● **Instruction**: In the listing, starting with the line containing "Task: Delete the" and going on through the line containing "click(x=828, y=128)", substitute "caution triangle icon" for "warning triangle icon" and reproduce only those lines with everything else unchanged.

|---|

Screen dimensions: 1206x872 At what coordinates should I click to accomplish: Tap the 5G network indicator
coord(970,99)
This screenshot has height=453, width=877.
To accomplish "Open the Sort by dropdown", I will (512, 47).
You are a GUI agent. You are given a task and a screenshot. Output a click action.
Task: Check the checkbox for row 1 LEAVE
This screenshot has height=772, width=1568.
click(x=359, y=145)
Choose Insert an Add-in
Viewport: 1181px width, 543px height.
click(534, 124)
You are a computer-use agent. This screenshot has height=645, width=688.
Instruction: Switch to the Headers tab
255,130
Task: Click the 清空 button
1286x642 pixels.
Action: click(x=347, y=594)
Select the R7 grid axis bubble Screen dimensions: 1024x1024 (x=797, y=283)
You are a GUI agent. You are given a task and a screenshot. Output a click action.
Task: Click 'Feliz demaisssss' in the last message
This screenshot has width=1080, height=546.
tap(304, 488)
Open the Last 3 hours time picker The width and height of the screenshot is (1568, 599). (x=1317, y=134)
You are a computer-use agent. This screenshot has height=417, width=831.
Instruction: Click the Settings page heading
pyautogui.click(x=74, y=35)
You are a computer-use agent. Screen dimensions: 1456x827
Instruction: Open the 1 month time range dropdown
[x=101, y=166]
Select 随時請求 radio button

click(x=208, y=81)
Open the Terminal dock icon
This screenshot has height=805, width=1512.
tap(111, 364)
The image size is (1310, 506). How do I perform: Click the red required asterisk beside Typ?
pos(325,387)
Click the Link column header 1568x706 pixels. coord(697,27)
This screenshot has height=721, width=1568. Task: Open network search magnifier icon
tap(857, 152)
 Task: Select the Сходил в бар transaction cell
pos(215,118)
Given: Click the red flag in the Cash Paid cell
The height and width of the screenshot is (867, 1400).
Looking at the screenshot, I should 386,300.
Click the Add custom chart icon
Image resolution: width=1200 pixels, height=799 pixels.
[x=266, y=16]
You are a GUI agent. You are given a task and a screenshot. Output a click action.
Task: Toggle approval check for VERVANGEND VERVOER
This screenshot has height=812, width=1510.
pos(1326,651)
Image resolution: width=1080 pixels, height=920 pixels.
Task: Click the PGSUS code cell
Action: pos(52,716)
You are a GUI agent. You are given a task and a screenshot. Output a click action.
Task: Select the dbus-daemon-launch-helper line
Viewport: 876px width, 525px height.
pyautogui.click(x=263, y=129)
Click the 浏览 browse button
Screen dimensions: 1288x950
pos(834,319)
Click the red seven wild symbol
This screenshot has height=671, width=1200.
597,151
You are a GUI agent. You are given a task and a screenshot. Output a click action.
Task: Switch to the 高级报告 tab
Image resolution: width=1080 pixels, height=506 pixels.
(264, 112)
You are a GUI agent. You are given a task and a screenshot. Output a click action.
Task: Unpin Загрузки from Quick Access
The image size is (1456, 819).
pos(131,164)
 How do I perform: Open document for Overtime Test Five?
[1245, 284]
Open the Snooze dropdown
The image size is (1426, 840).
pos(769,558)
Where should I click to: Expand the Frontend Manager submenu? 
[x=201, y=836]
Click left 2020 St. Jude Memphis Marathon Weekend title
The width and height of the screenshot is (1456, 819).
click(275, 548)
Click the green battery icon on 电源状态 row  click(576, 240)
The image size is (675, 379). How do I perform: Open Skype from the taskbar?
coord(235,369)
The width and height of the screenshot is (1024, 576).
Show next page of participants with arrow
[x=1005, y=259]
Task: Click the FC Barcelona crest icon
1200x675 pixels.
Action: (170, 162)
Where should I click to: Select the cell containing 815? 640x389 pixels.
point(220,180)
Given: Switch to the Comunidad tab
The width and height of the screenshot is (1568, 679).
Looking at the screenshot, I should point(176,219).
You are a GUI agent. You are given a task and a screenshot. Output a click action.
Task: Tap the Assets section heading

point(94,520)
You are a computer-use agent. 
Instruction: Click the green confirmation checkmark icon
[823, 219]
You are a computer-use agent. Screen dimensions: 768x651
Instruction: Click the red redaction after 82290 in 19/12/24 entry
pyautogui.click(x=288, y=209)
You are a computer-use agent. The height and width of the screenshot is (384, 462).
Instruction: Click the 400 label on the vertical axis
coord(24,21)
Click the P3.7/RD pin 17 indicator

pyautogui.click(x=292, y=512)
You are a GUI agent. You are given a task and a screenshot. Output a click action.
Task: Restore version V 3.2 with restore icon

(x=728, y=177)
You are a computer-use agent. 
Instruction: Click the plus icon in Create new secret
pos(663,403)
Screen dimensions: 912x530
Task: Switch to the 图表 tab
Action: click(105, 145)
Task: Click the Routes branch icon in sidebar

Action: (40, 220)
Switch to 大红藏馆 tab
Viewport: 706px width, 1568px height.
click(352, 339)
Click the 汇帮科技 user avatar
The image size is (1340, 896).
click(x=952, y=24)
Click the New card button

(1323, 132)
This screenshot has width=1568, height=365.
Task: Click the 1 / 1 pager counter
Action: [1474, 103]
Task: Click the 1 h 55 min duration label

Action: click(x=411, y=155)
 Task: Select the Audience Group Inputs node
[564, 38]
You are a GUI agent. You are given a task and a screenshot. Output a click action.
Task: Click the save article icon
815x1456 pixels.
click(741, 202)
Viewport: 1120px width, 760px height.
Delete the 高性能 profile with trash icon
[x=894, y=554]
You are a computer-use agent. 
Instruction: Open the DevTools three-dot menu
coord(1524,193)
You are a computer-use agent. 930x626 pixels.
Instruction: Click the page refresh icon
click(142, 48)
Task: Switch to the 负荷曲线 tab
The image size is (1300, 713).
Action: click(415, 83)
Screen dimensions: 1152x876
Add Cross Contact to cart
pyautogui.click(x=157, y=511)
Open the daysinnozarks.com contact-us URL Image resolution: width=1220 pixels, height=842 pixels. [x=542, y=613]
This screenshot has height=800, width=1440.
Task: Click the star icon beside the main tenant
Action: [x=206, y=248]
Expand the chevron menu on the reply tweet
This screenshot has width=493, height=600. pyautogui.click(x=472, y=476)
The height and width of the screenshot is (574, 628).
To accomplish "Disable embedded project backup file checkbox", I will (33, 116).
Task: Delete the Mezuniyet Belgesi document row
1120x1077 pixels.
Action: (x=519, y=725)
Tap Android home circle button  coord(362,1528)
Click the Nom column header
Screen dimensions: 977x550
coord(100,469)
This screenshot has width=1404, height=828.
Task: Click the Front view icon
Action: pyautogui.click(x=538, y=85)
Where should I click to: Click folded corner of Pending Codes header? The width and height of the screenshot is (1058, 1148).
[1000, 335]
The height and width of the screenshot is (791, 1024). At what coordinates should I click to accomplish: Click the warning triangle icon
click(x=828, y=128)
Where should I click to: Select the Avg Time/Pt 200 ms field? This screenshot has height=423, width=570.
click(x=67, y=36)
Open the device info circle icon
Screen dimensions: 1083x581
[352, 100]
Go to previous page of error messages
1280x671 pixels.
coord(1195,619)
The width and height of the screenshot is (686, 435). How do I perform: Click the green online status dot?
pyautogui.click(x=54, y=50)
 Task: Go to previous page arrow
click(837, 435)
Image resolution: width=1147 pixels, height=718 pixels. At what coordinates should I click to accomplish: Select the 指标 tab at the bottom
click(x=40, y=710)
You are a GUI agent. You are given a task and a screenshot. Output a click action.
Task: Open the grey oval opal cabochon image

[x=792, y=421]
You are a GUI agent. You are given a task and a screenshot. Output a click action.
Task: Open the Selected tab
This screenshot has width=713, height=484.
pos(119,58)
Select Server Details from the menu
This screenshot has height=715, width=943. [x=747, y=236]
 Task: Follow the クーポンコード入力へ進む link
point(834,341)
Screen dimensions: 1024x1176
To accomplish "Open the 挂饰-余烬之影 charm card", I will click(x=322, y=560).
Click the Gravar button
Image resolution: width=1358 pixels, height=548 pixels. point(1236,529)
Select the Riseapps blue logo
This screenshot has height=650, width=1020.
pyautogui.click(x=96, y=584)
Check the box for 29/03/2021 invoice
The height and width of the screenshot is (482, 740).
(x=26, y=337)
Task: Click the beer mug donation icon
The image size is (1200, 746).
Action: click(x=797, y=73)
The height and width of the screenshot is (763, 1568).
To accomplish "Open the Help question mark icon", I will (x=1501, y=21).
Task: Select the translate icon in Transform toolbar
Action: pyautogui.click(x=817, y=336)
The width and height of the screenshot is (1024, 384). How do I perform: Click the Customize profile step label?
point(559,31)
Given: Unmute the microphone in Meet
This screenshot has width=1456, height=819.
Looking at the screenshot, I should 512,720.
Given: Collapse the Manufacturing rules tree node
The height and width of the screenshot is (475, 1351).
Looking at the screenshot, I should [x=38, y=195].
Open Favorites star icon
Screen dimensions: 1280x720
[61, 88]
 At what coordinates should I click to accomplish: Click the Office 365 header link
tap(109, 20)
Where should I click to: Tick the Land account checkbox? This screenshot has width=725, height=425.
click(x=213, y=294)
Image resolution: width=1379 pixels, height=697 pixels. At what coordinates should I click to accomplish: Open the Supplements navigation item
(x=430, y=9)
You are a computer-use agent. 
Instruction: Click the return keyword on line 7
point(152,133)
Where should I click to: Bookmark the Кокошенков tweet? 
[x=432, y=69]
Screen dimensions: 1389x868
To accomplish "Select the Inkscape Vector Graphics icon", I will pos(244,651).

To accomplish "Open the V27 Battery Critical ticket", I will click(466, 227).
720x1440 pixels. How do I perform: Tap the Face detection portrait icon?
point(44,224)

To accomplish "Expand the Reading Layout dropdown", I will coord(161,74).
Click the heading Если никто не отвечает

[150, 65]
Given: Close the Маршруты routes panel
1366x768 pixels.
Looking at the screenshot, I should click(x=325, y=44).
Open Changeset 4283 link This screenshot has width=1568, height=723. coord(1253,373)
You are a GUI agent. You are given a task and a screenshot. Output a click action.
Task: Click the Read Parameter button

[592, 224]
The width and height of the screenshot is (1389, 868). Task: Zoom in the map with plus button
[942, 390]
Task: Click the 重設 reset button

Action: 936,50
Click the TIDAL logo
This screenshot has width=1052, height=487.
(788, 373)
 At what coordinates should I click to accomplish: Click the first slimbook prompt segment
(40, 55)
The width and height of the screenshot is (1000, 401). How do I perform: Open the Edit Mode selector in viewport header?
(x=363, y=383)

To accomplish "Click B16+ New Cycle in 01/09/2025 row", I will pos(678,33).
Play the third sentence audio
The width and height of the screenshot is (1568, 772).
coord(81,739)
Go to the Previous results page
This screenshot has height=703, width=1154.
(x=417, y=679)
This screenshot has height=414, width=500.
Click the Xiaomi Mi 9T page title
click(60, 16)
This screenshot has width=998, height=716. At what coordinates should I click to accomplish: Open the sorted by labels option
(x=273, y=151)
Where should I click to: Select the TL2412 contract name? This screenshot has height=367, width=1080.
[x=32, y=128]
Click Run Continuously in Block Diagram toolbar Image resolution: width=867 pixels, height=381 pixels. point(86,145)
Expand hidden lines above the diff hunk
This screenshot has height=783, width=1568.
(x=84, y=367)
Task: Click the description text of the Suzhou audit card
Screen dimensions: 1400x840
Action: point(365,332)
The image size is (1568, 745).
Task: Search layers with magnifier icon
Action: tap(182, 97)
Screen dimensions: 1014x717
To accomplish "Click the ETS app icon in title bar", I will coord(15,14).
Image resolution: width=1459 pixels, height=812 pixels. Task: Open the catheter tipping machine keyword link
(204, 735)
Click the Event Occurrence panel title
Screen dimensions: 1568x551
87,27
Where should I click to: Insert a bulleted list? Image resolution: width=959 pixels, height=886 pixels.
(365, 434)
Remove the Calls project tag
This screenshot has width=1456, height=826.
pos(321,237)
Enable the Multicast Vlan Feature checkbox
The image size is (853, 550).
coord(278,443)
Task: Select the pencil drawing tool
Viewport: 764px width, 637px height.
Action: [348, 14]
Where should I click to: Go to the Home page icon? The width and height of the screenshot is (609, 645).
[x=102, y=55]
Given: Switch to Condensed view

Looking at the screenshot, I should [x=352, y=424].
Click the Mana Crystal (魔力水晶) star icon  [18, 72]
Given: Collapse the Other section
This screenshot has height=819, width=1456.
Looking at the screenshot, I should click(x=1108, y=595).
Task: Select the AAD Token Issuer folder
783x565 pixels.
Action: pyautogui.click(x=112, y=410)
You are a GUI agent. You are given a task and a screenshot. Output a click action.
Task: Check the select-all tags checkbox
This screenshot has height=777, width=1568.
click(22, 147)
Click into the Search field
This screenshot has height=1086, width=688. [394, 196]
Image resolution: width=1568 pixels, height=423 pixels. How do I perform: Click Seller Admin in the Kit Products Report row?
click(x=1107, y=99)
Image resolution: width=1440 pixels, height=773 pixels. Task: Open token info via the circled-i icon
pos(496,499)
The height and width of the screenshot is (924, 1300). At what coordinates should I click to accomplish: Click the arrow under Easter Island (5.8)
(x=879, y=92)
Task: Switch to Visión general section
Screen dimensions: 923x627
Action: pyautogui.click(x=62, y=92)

|---|

● **Problem solution**:
Task: Delete the Mezuniyet Belgesi document row
1120x1077 pixels.
Action: (x=519, y=725)
Tap Android home circle button  coord(362,1528)
Click the Nom column header
Screen dimensions: 977x550
coord(100,469)
This screenshot has width=1404, height=828.
Task: Click the Front view icon
Action: pyautogui.click(x=538, y=85)
Where should I click to: Click folded corner of Pending Codes header? The width and height of the screenshot is (1058, 1148).
[1000, 335]
The height and width of the screenshot is (791, 1024). At what coordinates should I click to accomplish: Click the caution triangle icon
click(x=828, y=128)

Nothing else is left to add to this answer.